Goku:面向指令视频编辑的百万级通用数据集与基准
阅读原文· arxiv.orgGoku是一个包含200万高质量视频编辑对的百万级数据集,首次将基于指令的视频编辑从单一外观扩展至多任务和结构操控(如主体运动控制)。研究者设计了分解式数据合成流水线与渐进式过滤系统以解决复杂编辑的数据合成难题。基于该数据集训练的Goku-Edit模型采用MLLM作为文本编码器,并采用解耦双分支架构:专用掩码分支处理结构控制,主分支负责外观渲染。配套基准Goku-Bench包含1000个人工验证测试用例和7项新增编辑指标,Goku-Edit的指令遵循能力较其他开源模型提升高达+8%。

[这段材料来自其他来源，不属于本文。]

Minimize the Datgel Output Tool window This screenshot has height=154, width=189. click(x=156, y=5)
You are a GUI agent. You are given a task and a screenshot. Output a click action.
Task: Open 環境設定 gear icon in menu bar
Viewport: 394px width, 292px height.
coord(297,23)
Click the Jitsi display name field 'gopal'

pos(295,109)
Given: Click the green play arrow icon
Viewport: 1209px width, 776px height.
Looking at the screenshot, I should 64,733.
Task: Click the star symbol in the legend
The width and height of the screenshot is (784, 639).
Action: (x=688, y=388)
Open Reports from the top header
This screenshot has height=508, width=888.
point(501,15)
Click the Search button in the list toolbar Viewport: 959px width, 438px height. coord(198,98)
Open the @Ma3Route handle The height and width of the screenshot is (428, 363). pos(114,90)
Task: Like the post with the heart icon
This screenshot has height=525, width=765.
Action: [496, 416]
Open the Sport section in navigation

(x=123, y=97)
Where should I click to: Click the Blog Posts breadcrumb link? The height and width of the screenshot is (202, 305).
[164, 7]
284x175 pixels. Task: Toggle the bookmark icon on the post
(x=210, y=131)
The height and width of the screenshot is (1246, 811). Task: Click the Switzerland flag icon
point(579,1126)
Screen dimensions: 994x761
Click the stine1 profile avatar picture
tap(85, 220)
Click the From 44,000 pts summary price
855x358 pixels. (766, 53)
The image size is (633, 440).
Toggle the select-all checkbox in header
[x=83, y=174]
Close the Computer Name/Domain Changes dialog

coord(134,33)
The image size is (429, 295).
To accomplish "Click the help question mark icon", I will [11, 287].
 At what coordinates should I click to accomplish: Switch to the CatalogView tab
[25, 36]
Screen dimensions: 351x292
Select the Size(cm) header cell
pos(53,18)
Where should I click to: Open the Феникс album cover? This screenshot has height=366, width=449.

Existing instruction-based video editing datasets commonly focus on single-task appearance editing, failing to meet the complex creative demands of real-world scenarios. To bridge this gap, we present Goku, a large-scale dataset featuring 2 million high-quality, instruction-aligned video editing pairs, which is the first to extend task boundaries from basic appearance editing to multi-task and structural manipulations(e.g., precise control of subject movement). To tackle the data synthesis challenges inherent in these complex tasks, we design an efficient data synthesis pipeline that decomposes complex edits into controllable sub-problems and introduce a progressive filtering system for data reliability throughout the whole process. Furthermore, we explore the optimal network structures on Goku, and propose Goku-Edit. To deeply comprehend complex editing instructions, Goku-Edit leverages an MLLM as its text encoder and adopts a decoupled dual-branch design: a dedicated mask branch handles structural control, freeing the main branch for appearance rendering. A comprehensive video editing benchmark, Goku-Bench, is also proposed with 1,000 human-verified test cases and 7 novel editing-specific metrics. Evaluated on Goku-Bench, Goku-Edit obtains up to +8% improvement on other open-source models in terms of instruction following.